Scott's retail at about that price, but Walshes, for some reason, are still about the £70 mark. 

Although most fellrunners that I know are a bit canny about buying shoes - getting last years models (or even the year before) from places like, end of season sales at Pete Blands, and getting various discounts at online retailers, I've started to wonder just what the heck is going on?

I know that shoe makers have to make money, they have to pay wages etc, and snazzy graphics and manufacturing costs do indeed go up - hence why the prices have gone up. However, has inflation really gone to such a level that we should be paying £100 for a pair of shoes that are pretty much going to be worn out in 6 months?

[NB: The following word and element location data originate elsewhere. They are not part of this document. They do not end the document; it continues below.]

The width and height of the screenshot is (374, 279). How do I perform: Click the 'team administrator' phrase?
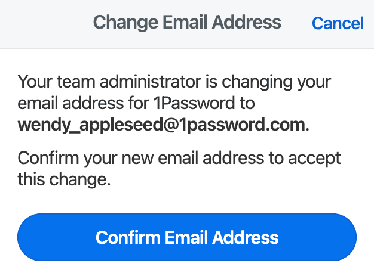tap(129, 82)
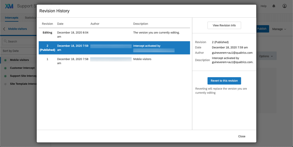
Task: Click the search magnifier icon
Action: (x=6, y=41)
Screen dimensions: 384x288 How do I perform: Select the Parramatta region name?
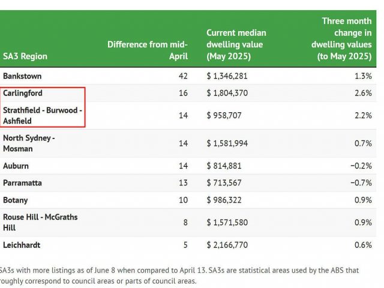(x=23, y=182)
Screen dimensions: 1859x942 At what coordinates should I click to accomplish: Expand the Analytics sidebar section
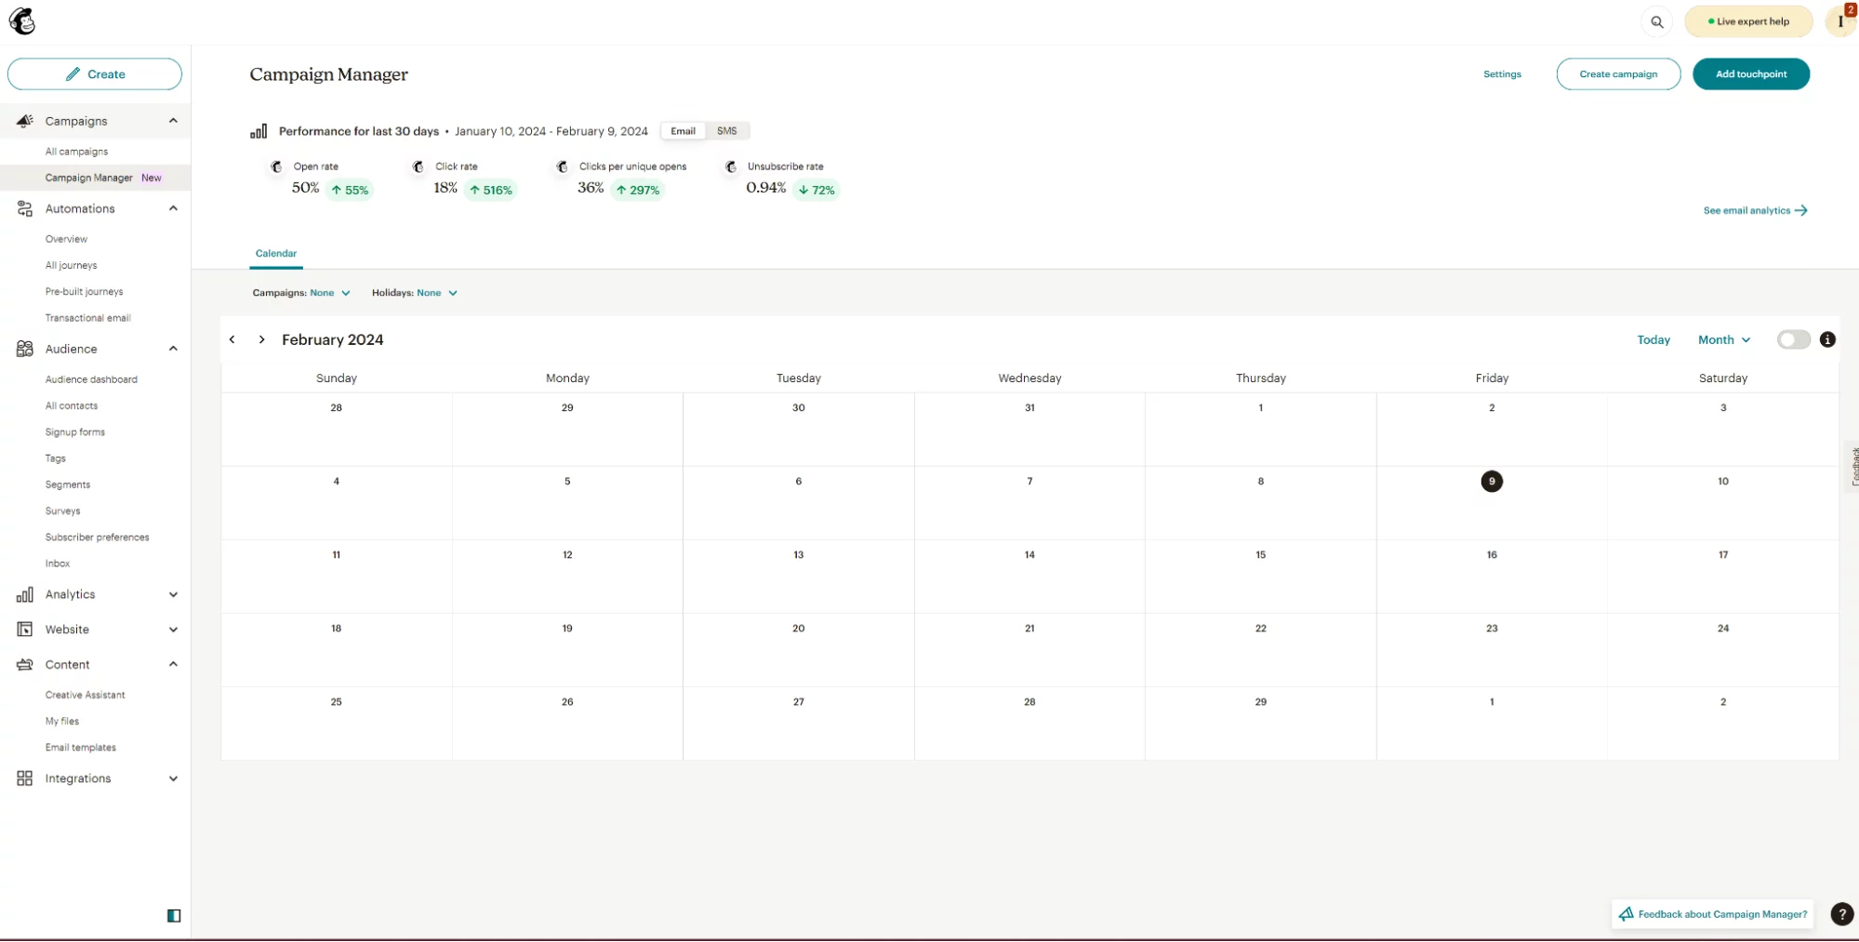pos(95,594)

I know I can't afford to be paying that, and so am hunting around to stockpile a few of the older pairs, which seem to be fairly bombproof while I can get them at a decent price.

There is the argument that if you don't want to pay the price, then there are a few cheaper models around the place - but truth be told, the grip on them isn't as good as these expensive shoes... but then, the expensive shoe grip hasn't necessarily increased as the price has increased... neither has their longevity. So what the
heck am I paying for at £100+ for a pair of shoes?

Am I buying grip? As mentioned, the grip on the shoes today doesn't appear to be too radically different to the grip that I was getting out of x-talons 3 years ago at £70 a pop. (I have to mention here that Salomon certainly didn't have the grip right on any of their previous shoes - Fellraisers being a particular low point - but apparently the S-LAB speed is pretty good with grip.... but an £145 for grip when the others have been shoddy? I think that might be slightly taking the piss)

Am I buying longevity? The shoes I am buying now last for about the same amount of distance and time as the shoes I had back in 2006. Yes, they are more comfortable, and when I get a pair that self-destruct after about 200km, if that, I tend to take them back and complain.
Am I buying "cool design"? well - maybe on this point - consider that walshes have stayed pretty much exactly the same for years, and inov8 have gone through a number of redesigns in about a decade... maybe I am - and ditto with salomon.
Am I going to be faster? Am I buying speed?! Well, the answer may or may not be no. In terms of road cycling, I commuted on a mountain bike for a number of years, and then changed to a road bike... my commute was a grand 3 minutes faster. That being said, a road bike makes a heck of a difference over a long ride. Indeed, grip and comfort make a huge difference over a race of any distance, but the grip I have now doesn't make me any faster than the grip I had 3 years ago. Buying new shoes does not make you faster as a runner.

So... it doesn't appear to be that I am buying more grip, more speed, or indeed shoes that last any longer than the ones that were being sold 3 years ago - they just look a bit snazzier.
Until someone shows me some objective evidence that their shoes are now grippier, stay grippier for longer (upwards of 900km), double that if I'm going to be paying twice the price of a normal shoe), and indeed last for that long in terms of sole and upper, then, to be honest, I think I'm going to have to stick with looking for deals for old models, waiting for some serious sales, or just stick to Walshes.

(as a side note, it should not be thought that because all the photos here are of inov8s that I think they are rubbish - on the contrary... the only reason I have only pictures of inov8s is because they are the main running shoes I have been wearing for the past 7 years, so inevitably I have gone through a fair few shoe life cycles).

1 comment:

  1. Nice one Tim.
    No need to apologise. Your write ups always come across as, honest and fair. Proper testing, not just a run around the block, with compliments just to keep a supply of free kit going.